Erik narrowed his eyes. “Very well,” he said.
He rotated his left ankle as if anticipating the challenge. Chris also mirrored his tension. Though the fish dive was one of the simpler lifts, Chris weighed more than the average ballerina. Not to mention, it seemed Erik was having problems with his left leg.
The music began and Chris went into the arabesque. Erik’s hand gripped his waist, the other below his thigh. Chris tightened his core and back, ready to be suspended. Having played traditional gender roles, he’d never been hoisted up by another before.
Erik lifted him slowly and Chris felt instinctive vulnerability as the ground parted with him. He respected ballerinas all the more for their courage to trust the supporting partner.
Unfortunately, he didn’t yet trust Erik.
There was a slight staggering—a warning sign he knew too well from having dropped ballerinas before. Panic crept in. He should speak up, request a redo. He always urged his dance partner to do just that if they weren’t completely comfortable. But requesting a redo of Erik Magnusson was blasphemy and he’d burn in ballet hell for it.
Chris lifted his working leg as he was rotated until he faced the floor. For a split second, Erik took a sharp breath and then, in the next moment, Chris slammed rib-first into the floor. He cringed as the wind was knocked out of his lungs. He immediately sat up and saw that Erik had also fallen and was propping himself back up with his arms.
“Sorry,” Chris said worriedly, although he’d technically done nothing wrong. “Are you all right?”
Erik’s face was as pale as ice and just as sharp. Chris drew back, having never seen him so furious. He should’ve requested the redo. Destroying trust and confidence in a pair dance was hard to recover from, and he should’ve thought about that for Erik’s sake, if not for his own.
“What was that?” Johan demanded. “It should have been an easy lift!”
“He did not get into the proper position,” Erik snapped, still on the floor, and shooting a glare at Chris.
Chris glanced at Erik and then at the director as dread whipped through him. His chest throbbed with pain, as if a rope was tightening around his heart. He couldn’t believe it. Erik had thrown him under the bus without hesitation. Chris—the one who had everything to lose. The anger triggered his defensive instinct.
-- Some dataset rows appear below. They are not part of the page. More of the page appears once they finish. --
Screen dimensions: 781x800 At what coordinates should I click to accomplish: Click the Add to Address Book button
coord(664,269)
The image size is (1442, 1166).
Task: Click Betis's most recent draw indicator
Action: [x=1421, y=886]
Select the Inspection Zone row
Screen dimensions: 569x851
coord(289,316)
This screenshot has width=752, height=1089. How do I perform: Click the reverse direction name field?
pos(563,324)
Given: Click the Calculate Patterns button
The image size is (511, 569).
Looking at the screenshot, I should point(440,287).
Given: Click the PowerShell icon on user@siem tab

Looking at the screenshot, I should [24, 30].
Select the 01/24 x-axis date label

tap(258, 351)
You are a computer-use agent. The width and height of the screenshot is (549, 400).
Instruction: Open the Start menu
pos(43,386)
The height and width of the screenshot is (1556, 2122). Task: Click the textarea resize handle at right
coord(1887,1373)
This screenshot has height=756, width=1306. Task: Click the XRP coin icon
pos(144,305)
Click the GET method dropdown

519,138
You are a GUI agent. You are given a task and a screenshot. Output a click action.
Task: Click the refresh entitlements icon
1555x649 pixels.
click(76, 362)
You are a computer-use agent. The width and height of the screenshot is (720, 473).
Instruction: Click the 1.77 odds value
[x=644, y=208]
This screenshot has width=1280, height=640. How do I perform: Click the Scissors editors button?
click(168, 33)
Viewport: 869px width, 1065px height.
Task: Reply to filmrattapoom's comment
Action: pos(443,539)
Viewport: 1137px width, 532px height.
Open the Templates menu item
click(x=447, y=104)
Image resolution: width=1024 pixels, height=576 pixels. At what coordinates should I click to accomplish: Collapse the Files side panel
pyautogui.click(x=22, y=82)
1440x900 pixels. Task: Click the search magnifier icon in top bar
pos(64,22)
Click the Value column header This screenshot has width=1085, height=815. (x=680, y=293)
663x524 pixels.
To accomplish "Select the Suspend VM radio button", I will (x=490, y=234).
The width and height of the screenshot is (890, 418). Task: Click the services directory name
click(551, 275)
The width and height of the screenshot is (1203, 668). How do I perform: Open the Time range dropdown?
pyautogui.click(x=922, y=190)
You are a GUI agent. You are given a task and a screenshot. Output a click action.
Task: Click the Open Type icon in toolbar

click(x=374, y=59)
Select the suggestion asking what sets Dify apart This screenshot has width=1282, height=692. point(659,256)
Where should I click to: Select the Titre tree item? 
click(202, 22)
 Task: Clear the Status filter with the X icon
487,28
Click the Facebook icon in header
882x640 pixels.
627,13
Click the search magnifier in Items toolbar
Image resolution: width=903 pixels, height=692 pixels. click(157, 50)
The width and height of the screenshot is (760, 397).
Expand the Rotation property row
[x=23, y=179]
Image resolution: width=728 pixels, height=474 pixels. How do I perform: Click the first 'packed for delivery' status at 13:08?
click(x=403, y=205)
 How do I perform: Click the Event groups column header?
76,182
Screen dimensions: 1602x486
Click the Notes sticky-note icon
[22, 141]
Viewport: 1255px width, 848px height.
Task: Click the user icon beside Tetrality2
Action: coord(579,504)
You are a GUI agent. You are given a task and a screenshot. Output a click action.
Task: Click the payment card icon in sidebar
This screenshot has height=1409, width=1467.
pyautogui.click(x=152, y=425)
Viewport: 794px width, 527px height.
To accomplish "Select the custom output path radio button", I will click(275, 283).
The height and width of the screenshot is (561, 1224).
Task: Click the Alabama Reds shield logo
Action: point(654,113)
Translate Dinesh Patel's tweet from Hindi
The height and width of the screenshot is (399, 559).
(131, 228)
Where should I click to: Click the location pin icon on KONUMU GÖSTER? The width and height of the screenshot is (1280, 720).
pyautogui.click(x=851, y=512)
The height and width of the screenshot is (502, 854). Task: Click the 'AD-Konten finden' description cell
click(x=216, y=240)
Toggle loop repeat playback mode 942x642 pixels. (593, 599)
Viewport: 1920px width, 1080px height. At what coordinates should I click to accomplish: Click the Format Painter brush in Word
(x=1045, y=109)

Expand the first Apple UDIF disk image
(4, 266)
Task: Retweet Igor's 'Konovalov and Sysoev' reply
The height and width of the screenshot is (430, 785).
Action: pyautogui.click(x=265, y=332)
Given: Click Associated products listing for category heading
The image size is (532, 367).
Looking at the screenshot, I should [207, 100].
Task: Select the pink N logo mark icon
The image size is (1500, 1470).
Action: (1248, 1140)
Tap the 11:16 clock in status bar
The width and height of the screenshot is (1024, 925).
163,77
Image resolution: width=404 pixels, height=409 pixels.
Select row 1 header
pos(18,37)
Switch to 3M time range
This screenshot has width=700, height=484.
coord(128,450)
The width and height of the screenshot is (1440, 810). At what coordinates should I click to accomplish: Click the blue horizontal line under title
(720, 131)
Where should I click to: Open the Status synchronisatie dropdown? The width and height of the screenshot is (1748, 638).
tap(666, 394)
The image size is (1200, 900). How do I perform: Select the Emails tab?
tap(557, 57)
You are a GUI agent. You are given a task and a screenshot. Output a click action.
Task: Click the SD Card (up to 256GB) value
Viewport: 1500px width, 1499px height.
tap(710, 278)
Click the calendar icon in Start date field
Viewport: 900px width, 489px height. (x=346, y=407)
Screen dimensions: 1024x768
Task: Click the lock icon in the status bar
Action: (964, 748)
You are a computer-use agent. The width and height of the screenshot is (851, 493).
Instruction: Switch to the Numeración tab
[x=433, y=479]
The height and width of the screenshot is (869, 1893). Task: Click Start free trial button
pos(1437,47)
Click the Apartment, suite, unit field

“That’s not true,” he blurted out. “You messed up even before the lift, and you should have started over.” As soon as the words left his mouth, he grew queasy with shock. Had he really just talked back to the choreographer in front of the director? Though Chris rarely got angry, when he did, his voice was forceful, and he knew he could be intimidating if he was pushed. He restrained himself from unleashing the other complaints on his tongue. Holding his breath, he waited for Erik to shout, to fire him, to banish him from the ballet world.
Erik went even whiter with rage before he reddened, turning away so Chris could only see his flaming ears.